# REQUIRED WORK
Reproduce, without alteration, the lines of the listing beginning with its first line and continuing through the line containing "Action: click(x=247, y=16)", both ends included.

[begin TASK INPUT]

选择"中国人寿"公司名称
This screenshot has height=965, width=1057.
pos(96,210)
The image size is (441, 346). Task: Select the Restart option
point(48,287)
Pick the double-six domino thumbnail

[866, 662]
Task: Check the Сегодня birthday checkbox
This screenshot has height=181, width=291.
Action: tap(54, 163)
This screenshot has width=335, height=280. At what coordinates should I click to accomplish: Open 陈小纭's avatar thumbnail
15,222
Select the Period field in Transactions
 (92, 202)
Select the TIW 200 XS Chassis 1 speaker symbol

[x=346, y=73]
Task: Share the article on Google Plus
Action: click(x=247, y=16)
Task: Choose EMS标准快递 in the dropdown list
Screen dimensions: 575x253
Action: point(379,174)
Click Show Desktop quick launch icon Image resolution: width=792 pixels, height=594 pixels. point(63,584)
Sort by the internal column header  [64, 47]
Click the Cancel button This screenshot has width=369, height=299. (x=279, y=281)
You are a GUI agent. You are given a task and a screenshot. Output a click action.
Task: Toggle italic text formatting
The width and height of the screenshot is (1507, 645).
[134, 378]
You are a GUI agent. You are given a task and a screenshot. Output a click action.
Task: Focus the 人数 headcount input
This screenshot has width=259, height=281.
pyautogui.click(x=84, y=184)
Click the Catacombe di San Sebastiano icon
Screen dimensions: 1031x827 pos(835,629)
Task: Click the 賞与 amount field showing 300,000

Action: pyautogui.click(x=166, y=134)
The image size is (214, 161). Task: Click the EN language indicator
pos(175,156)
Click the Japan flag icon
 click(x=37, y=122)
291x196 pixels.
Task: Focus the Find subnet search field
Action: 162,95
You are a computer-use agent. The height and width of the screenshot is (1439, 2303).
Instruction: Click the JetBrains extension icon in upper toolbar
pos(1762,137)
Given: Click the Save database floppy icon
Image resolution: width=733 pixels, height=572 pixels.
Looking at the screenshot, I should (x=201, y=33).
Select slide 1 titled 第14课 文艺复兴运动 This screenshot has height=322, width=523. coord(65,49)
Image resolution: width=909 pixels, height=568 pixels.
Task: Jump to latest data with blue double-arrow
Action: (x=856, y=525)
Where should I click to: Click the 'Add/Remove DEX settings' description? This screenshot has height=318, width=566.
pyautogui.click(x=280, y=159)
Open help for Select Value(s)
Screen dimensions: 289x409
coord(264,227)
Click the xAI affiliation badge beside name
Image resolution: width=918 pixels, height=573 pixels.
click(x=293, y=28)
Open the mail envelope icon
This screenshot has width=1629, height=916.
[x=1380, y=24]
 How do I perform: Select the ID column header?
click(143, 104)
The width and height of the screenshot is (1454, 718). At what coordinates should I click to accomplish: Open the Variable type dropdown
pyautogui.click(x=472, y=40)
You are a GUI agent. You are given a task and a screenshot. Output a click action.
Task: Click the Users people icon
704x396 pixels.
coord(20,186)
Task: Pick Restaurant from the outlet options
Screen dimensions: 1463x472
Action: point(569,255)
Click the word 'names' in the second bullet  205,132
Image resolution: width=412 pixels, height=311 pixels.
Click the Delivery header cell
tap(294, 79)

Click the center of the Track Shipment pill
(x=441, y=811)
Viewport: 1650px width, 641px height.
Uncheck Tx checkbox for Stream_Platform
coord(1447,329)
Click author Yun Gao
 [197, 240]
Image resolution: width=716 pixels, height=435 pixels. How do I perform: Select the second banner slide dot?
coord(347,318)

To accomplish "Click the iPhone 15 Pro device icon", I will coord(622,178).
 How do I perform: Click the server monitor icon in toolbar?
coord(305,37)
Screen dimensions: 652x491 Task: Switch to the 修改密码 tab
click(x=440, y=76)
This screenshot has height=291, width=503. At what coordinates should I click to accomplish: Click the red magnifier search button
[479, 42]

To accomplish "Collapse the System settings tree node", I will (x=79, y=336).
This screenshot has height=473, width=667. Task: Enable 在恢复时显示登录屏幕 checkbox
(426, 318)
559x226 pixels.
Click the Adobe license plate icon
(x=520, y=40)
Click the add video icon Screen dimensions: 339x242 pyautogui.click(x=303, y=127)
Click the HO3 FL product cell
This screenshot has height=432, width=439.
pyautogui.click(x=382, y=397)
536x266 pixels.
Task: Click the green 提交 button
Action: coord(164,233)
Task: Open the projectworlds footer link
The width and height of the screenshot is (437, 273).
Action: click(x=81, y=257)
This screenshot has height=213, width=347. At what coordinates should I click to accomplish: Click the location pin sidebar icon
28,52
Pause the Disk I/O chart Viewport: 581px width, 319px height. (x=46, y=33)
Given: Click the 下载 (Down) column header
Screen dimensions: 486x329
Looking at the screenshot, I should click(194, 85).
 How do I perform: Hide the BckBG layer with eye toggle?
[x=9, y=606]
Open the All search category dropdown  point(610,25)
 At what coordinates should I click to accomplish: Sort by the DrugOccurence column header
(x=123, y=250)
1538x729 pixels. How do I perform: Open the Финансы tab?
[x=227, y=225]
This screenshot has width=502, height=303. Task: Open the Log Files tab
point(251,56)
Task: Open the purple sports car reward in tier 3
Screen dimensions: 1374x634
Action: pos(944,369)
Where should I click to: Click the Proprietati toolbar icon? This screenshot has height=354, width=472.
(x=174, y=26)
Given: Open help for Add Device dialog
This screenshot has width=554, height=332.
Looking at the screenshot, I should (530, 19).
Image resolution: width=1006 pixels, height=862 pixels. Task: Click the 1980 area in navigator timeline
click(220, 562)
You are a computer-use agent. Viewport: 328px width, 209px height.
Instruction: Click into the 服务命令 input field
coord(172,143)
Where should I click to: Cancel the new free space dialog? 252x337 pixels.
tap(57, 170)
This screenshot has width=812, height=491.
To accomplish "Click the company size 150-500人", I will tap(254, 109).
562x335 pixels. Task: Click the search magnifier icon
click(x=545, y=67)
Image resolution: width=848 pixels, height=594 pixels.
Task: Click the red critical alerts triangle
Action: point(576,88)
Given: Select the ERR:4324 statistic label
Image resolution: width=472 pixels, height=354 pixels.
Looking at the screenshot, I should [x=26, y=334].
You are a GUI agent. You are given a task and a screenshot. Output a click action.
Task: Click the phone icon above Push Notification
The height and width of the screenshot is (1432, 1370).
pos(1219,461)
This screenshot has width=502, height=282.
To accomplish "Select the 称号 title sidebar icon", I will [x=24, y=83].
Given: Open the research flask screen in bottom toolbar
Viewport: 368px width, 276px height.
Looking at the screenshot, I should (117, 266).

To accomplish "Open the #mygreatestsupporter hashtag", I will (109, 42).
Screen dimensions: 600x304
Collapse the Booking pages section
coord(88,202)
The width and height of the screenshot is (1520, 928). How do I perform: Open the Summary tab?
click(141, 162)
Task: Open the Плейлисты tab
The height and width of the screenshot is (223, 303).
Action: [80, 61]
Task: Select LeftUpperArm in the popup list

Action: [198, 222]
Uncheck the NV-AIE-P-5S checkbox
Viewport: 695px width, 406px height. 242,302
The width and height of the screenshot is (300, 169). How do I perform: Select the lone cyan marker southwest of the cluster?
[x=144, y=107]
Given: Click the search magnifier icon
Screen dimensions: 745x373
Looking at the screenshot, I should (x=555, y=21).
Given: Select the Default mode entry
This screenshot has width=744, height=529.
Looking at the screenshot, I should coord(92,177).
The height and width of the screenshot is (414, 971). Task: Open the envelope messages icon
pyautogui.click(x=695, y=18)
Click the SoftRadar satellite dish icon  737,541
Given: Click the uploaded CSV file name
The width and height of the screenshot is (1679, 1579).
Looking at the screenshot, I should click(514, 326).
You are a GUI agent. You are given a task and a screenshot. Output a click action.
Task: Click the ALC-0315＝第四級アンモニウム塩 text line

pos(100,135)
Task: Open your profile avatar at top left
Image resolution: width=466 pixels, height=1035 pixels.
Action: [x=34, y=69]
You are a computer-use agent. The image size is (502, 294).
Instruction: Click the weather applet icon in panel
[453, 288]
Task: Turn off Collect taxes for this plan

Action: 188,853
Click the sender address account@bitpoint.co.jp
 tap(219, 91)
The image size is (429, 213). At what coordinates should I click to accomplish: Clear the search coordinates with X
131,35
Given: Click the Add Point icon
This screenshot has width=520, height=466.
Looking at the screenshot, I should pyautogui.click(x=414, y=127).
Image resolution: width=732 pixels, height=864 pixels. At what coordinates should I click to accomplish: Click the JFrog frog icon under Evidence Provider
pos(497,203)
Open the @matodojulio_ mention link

[end TASK INPUT]

# WRITTEN RESPONSE
选择"中国人寿"公司名称
This screenshot has height=965, width=1057.
pos(96,210)
The image size is (441, 346). Task: Select the Restart option
point(48,287)
Pick the double-six domino thumbnail

[866, 662]
Task: Check the Сегодня birthday checkbox
This screenshot has height=181, width=291.
Action: tap(54, 163)
This screenshot has width=335, height=280. At what coordinates should I click to accomplish: Open 陈小纭's avatar thumbnail
15,222
Select the Period field in Transactions
 (92, 202)
Select the TIW 200 XS Chassis 1 speaker symbol

[x=346, y=73]
Task: Share the article on Google Plus
Action: click(x=247, y=16)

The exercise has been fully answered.